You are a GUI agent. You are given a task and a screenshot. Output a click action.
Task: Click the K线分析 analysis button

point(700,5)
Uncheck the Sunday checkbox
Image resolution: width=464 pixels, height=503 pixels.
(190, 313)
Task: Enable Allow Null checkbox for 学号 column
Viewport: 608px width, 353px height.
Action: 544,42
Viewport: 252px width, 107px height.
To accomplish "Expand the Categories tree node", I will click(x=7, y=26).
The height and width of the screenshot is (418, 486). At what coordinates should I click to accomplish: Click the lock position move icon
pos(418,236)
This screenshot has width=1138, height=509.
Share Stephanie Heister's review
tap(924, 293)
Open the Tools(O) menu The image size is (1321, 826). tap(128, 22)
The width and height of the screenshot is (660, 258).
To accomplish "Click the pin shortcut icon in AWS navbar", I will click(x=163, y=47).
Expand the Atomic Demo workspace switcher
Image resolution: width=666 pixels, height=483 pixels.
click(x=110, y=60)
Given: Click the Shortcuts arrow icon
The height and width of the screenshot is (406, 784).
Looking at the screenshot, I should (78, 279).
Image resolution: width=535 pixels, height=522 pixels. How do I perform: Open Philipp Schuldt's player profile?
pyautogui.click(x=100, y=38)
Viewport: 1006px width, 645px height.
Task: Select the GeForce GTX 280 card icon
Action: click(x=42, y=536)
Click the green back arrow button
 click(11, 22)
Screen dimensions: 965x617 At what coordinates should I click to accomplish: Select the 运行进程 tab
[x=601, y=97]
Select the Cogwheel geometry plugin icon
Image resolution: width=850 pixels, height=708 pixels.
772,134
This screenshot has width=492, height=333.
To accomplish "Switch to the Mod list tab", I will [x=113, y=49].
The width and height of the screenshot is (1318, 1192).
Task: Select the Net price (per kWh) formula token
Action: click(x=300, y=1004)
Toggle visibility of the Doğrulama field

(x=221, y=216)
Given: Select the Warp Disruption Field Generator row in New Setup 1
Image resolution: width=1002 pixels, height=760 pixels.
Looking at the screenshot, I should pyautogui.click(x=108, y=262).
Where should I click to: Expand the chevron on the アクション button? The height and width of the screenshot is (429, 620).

## [Assignment]
The word "Expand" may appear in several lines of the data; count those lines and give only the number.

## [Your solution]
3